Some of the most significant enhancements include support for IPv6
fragment reassembly, support for following IPv6 extension header
chains, and support for tunnel decapsulation (6to4 and Teredo). The
DNS analyzer now handles AAAA records properly, and DNS lookups that
Bro itself performs now include AAAA queries, so that, for example,
the result returned by script-level lookups is a set that can
contain both IPv4 and IPv6 addresses. Support for the most common
ICMPv6 message types has been added. Also, the FTP EPSV and EPRT
commands are now handled properly. Internally, the way IP addresses
are stored has been improved, so Bro can handle both IPv4
and IPv6 by default without any special configuration.
In addition to Bro itself, the other Bro components have also been
made IPv6-aware by default. In particular, significant changes were
made to trace-summary, PySubnetTree, and Broccoli to support IPv6.
- Bro now decapsulates tunnels via its new tunnel framework located in
scripts/base/frameworks/tunnels. It currently supports Teredo,
AYIYA, IP-in-IP (both IPv4 and IPv6), and SOCKS. For all these, it
logs the outer tunnel connections in both conn.log and tunnel.log,
and then proceeds to analyze the inner payload as if it were not
tunneled, including also logging that session in conn.log.
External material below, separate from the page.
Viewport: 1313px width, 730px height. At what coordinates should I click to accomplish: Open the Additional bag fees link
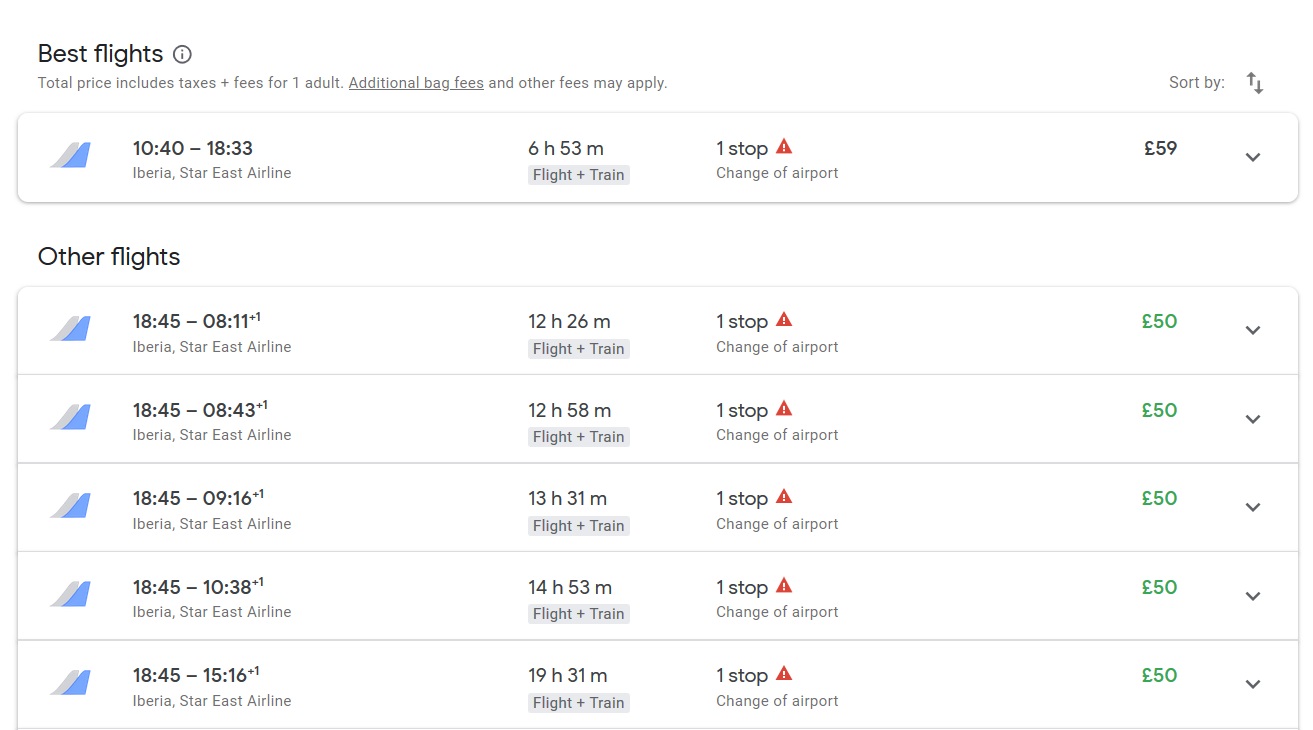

For
SOCKS, it generates a new socks.log in addition with more
information.
- Bro now features a flexible input framework that allows users to
integrate external information in real-time into Bro while it's
processing network traffic. The most direct use-case at the moment
is reading data from ASCII files into Bro tables, with updates
picked up automatically when the file changes during runtime. See
doc/input.rst for more information.
Internally, the input framework is structured around the notion of
"reader plugins" that make it easy to interface to different data
sources. We will add more in the future.
- BroControl now has built-in support for host-based load-balancing
when using either PF_RING, Myricom cards, or individual interfaces.
Instead of adding a separate worker entry in node.cfg for each Bro
worker process on each worker host, it is now possible to just
specify the number of worker processes on each host and BroControl
configures everything correctly (including any neccessary enviroment
variables for the balancers).
This change adds three new keywords to the node.cfg file (to be used
with worker entries): lb_procs (specifies number of workers on a
host), lb_method (specifies what type of load balancing to use:
pf_ring, myricom, or interfaces), and lb_interfaces (used only with
"lb_method=interfaces" to specify which interfaces to load-balance
on).
- Bro's default ASCII log format is not exactly the most efficient way
for storing and searching large volumes of data. An alternatives,
Bro now comes with experimental support for two alternative output
formats:
* DataSeries: an efficient binary format for recording structured
bulk data. DataSeries is developed and maintained at HP Labs.
See doc/logging-dataseries for more information.
* ElasticSearch: a distributed RESTful, storage engine and search
engine built on top of Apache Lucene. It scales very well, both
for distributed indexing and distributed searching. See
doc/logging-elasticsearch.rst for more information.
Note that at this point, we consider Bro's support for these two
formats as prototypes for collecting experience with alternative
outputs. We do not yet recommend them for production (but welcome
feedback!)
Changed Functionality
---------------------
The following summarizes the most important differences in existing
functionality. Note that this list is not complete, see CHANGES for
the full set.
- Changes in dependencies:
* Bro now requires CMake >= 2.6.3.
* On Linux, Bro now links in tcmalloc (part of Google perftools)
if found at configure time. Doing so can significantly improve
memory and CPU use.
On the other platforms, the new configure option
--enable-perftools can be used to enable linking to tcmalloc.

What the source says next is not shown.